Spencer Foundation Fellow

Malkia Devich-Cyril (Fall 2024)

Malkia Devich-Cyril (they/them) is an activist, writer and public speaker on issues of digital rights, narrative power, Black liberation and collective grief. Devich-Cyril is also the founding and former Executive Director of MediaJustice — a national hub boldly advancing racial justice, rights and dignity in a digital age.

As the Spencer Foundation Fellow, Malkia, also known to their beloved community as Mac, will be taking their learnings from working with movements, students, organizations, and leaders and capturing them in a multi-genre book. Their research questions include: How can Left and progressive social movements lead during an era of mass loss? What is the potential and power of Black grief to pave the way for the future? What are new ways of thinking about the science and sociology of grief?

Project: Coming soon

Past Spencer Foundation Fellows

Headshot: a woman with shoulder length brown and blonde hair, wearing glasses.

Maisie Chin

Maisie Chin is a consultant and co-founder & past executive director of CADRE.

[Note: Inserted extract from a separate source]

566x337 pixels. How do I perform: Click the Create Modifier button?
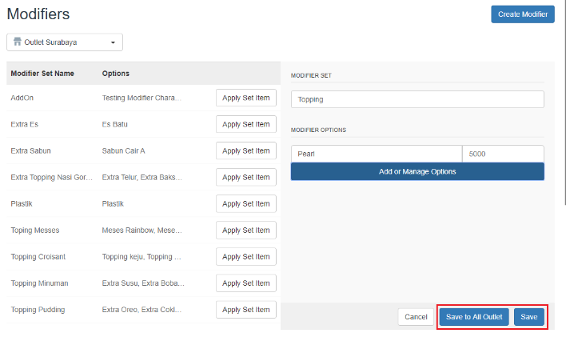click(x=522, y=14)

Project: Articles on place-based (South LA) Black & POC parent organizing and movement building for racial justice in education

Past Scholar-Activists in Residence

Taz Ahmed (Fall 2023)

Tanzila (Taz) Ahmed is a political strategist, storyteller, and artist.

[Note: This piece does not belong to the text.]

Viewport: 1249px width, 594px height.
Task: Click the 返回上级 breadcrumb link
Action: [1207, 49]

Project: Pinpointing South Asian American histories in Southern California/Los Angeles and recording an audio narrative about the activism history

A woman wearing a hijab looking off to the side

Ameena Qazi (Fall 2023)

Ameena Qazi is a social justice attorney, policy analyst, and activist from the Peace and Justice Law Center in Fullerton.

Project: A report on policing in Orange County focusing on uses of force

Xiomara E. Corpeño (Spring 2020)

Xiomara E. Corpeño is a migrant-justice organizer based in Los Angeles for the last 20 years. In November 2018, as the immigrant caravan arrived in Tijuana, Xiomara formed the Southern California Solidarity Network for the Central American Caravan, helping create a network of 15+ organizations and 20 individual volunteers to provide streamlined direct assistance to migrants in Tijuana. She continues to work with organizational and grassroots leaders in Baja California to support leadership development and migrant-led projects. She recently completed a Transborder Migrant Justice Fellowship. The Fellowship allowed her to learn more about how migration has changed, and about the conditions that push people out of their home lands as well as the perils faced on the journey north.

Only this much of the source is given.